Keep these principles in mind when designing your layout.

Centralized layout: Place all three crushers in the same building. This reduces conveyor length and land use. It also makes it easier for operators to move between machines. This layout works best for flat terrain.

Tiered layout: Place equipment on different levels. For example, the jaw crusher on the top level, the cone crusher on the middle level, and the VSI on the bottom level. Material flows down by gravity between stages, reducing the need for long conveyors. This saves energy and reduces equipment cost.

Open pit layout (decentralized): Place the primary crusher near the quarry face and the secondary/tertiary crushers closer to the product stockpile. This reduces truck haulage distance but requires more conveyors.

Complete Equipment List

Here is a sample equipment list for a 200 tph basalt crushing plant.

StageEquipmentModelKey Specs
FeedingVibrating feederGZD-1100×420015 kW, grizzly bars
Primary crushingJaw crusherPE-750×1060110 kW, 150–200 mm output
Secondary crushingCone crusher (single-cylinder)CS250 or CH440132 kW, 40–80 mm output
Tertiary crushingVSI sand makerVSI-1140200 kW, 0–30 mm output
ScreeningVibrating screen (4-deck)4YK-246030 kW, 4 product sizes
ConveyorsBelt conveyorsB10008–10 units
Sand washer (optional)Spiral sand washerLX-150015 kW

For smaller capacity (100 tph), you can downsize the models. For larger capacity (500+ tph), you will need larger models or multiple units in parallel.

Special Considerations for Basalt

Because basalt is so abrasive, you need to pay extra attention to wear parts.

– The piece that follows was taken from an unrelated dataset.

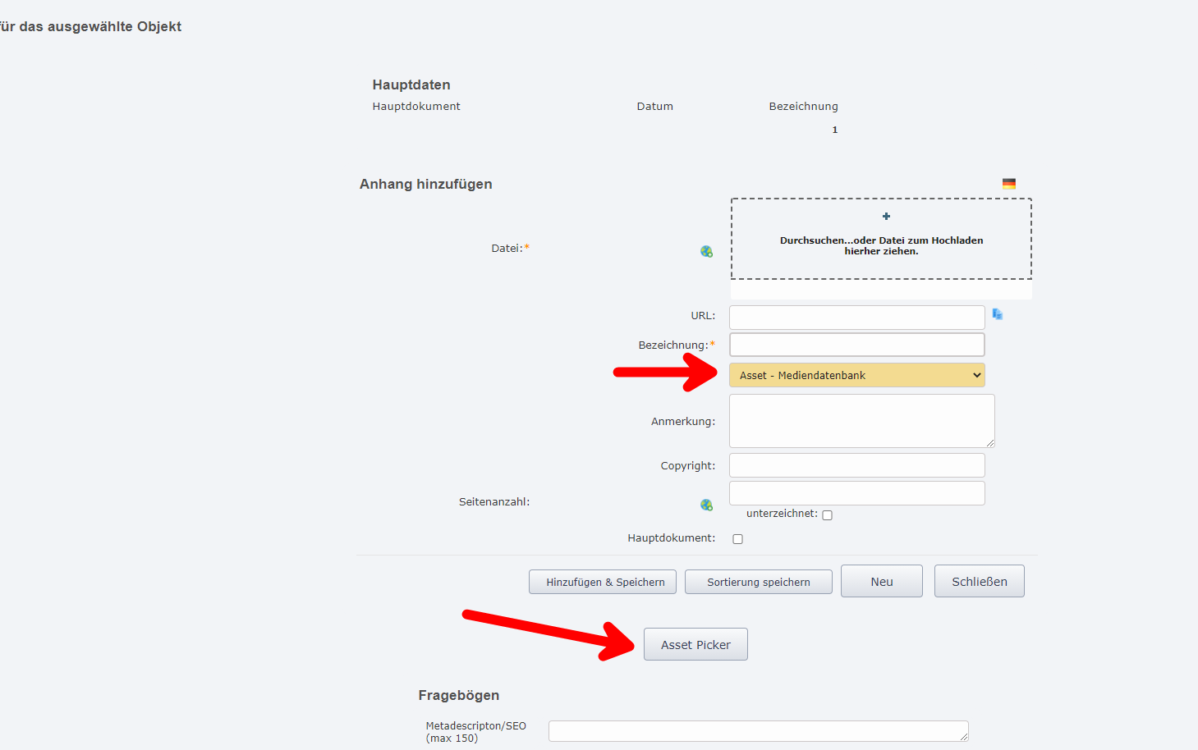
Task: Click the Seitenanzahl input field
Action: tap(856, 492)
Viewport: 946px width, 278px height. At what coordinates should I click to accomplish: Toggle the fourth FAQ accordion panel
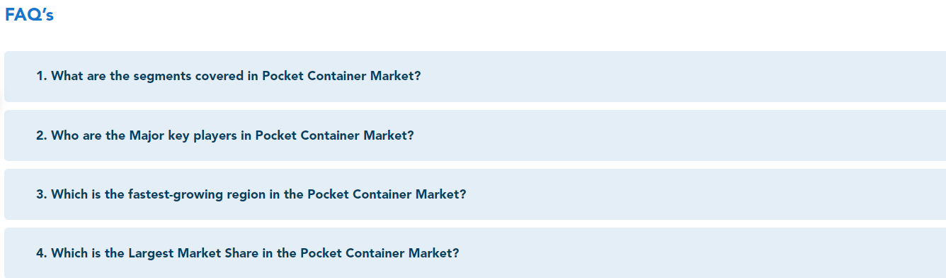[475, 252]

Use high manganese steel for jaw plates and cone liners. Grades like Mn18Cr2 or Mn22 offer 2–3 times longer life than standard Mn13.

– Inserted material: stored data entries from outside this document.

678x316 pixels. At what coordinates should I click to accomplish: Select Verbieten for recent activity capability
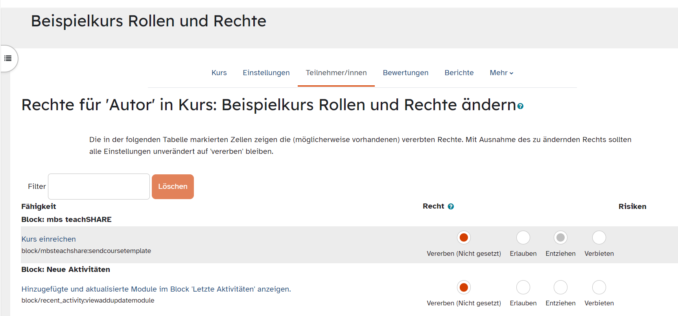599,287
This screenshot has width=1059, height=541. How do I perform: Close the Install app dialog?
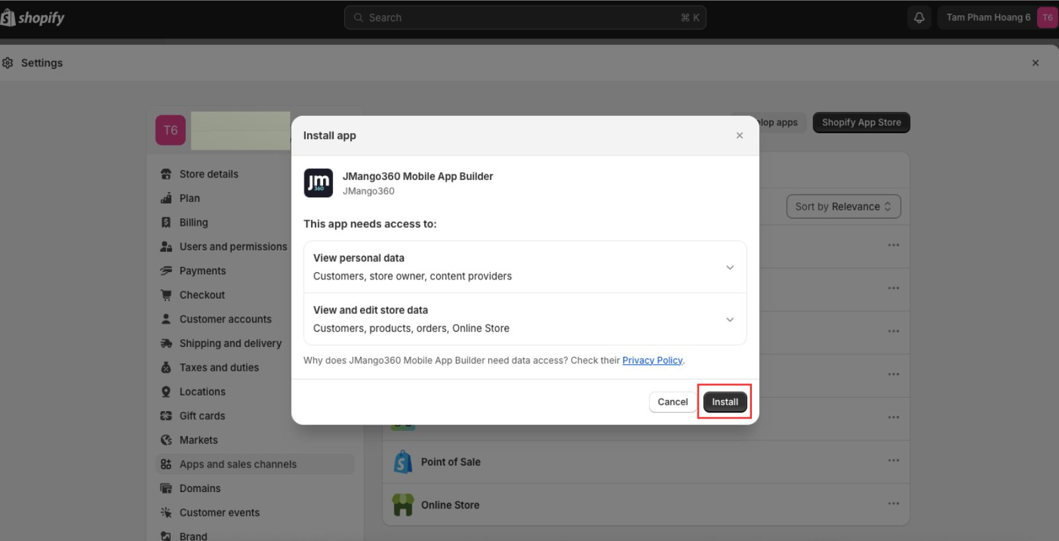point(739,136)
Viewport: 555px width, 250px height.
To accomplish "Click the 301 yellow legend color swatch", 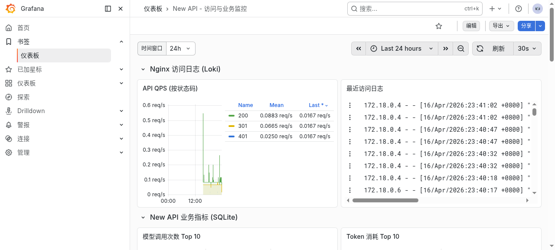I will 232,126.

Use the lamination crushing principle. Cone crushers that use "rock-on-rock" crushing cause less wear than impact crushers.

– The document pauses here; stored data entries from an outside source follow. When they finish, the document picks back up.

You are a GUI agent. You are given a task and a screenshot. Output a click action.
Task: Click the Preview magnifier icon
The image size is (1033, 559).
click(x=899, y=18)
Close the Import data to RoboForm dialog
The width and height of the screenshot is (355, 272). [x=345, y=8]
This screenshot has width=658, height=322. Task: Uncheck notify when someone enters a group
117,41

Avoid impact crushers for secondary crushing of basalt. Some plants use an impact crusher because it has a lower purchase price. But the blow bars wear out very quickly on basalt. Over time, the replacement costs are much higher than the savings from the lower purchase price. A cone crusher costs more upfront but is much cheaper to run.

Plan for spare parts. Keep spare jaw plates, cone liners, and VSI wear parts on site. A single worn part can shut down your whole plant.

Common Design Mistakes

Using an impact crusher for secondary crushing. This is the most common mistake. The blow bars wear out in days or weeks, not months.

No pre-screening before the jaw crusher. Fines and dirt should be removed before they enter the crusher. They cause unnecessary wear on the jaw plates and reduce capacity.

Not enough stockpile space. Product stockpiles need space. If you do not plan for this, you will have to move finished material away frequently, which adds cost.

Poor conveyor angles. Conveyors that are too steep cause material to slide back. Conveyors that are too flat cause material to accumulate. Use the manufacturer’s recommended angle for basalt.

Conclusion

Designing a basalt crushing plant requires careful planning. You need a three-stage process: a jaw crusher for primary, a cone crusher for secondary, and a VSI for tertiary shaping. You must also choose the right layout and plan for high wear. With the right equipment and layout, your basalt crushing plant can produce high-quality aggregate for many years. Always prioritize cone crushers over impact crushers for hard basalt. And keep spare wear parts on hand to avoid unplanned downtime.